Prezydent Andrzej Duda zapowiedział, że w pierwszą podróż zagraniczną w nowej kadencji wybierze się do Włoch i Watykanu, gdzie spotka się m.in. z papieżem Franciszkiem. Prezydent podkreślił, że będzie to dla niego bardzo ważna podróż.

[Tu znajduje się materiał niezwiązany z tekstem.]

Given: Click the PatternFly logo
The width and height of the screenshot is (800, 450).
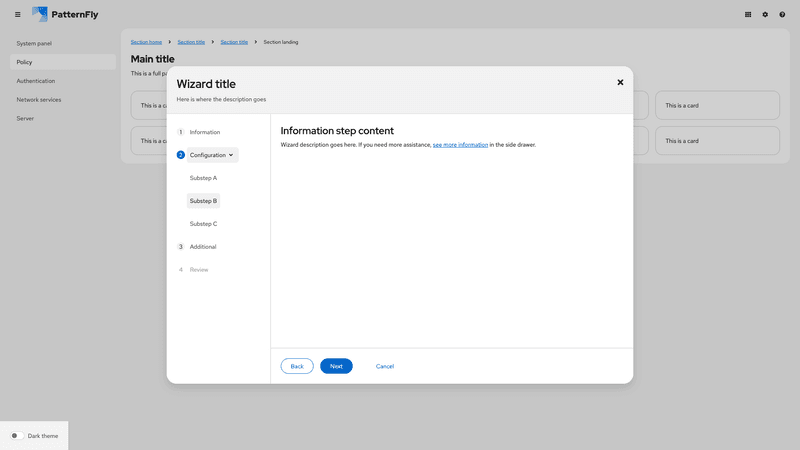Looking at the screenshot, I should 65,14.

We czwartek prezydent Andrzej Duda przed Zgromadzeniem Narodowym został zaprzysiężony na nową kadencję. Zwycięzca minionej kampanii wyborczej na antenie Polsat News mówił o swoich planach na najbliższe tygodnie, w tym także o podróżach zagranicznych. Prezydent zapowiedział, że jego pierwszym oficjalnym wyjazdem będzie podróż do Włoch i Watykanu, gdzie weźmie udział w prywatnej audiencji u papieża Franciszka. To symboliczny kierunek, który obrał Andrzej Duda. Zresztą prezydent tłumaczy, że będzie to dla niego niezwykle ważna podróż.
Wesprzyj nas już teraz!
Prezydent dodał, że zrealizuje zapowiedzi z okresu kampanii wyborczej, kiedy mówił, że w pierwszej podróży zagranicznej odwiedzi Rzym. W wywiadzie dla Polsat News powiedział, że podczas wizyty we Włoszech oprócz spotkania z Ojcem Świętym zaplanowano rozmowy z przedstawicielami najwyższych włoskich władz. – Myślę, że wielu Polaków zgodzi się ze mną, że to jest to miejsce, gdzie prezydent Polski powinien przyjechać na początku drugiej kadencji – tak mówił o Watykanie jako kierunku swojej pierwszej oficjalnej wizyty zagranicznej.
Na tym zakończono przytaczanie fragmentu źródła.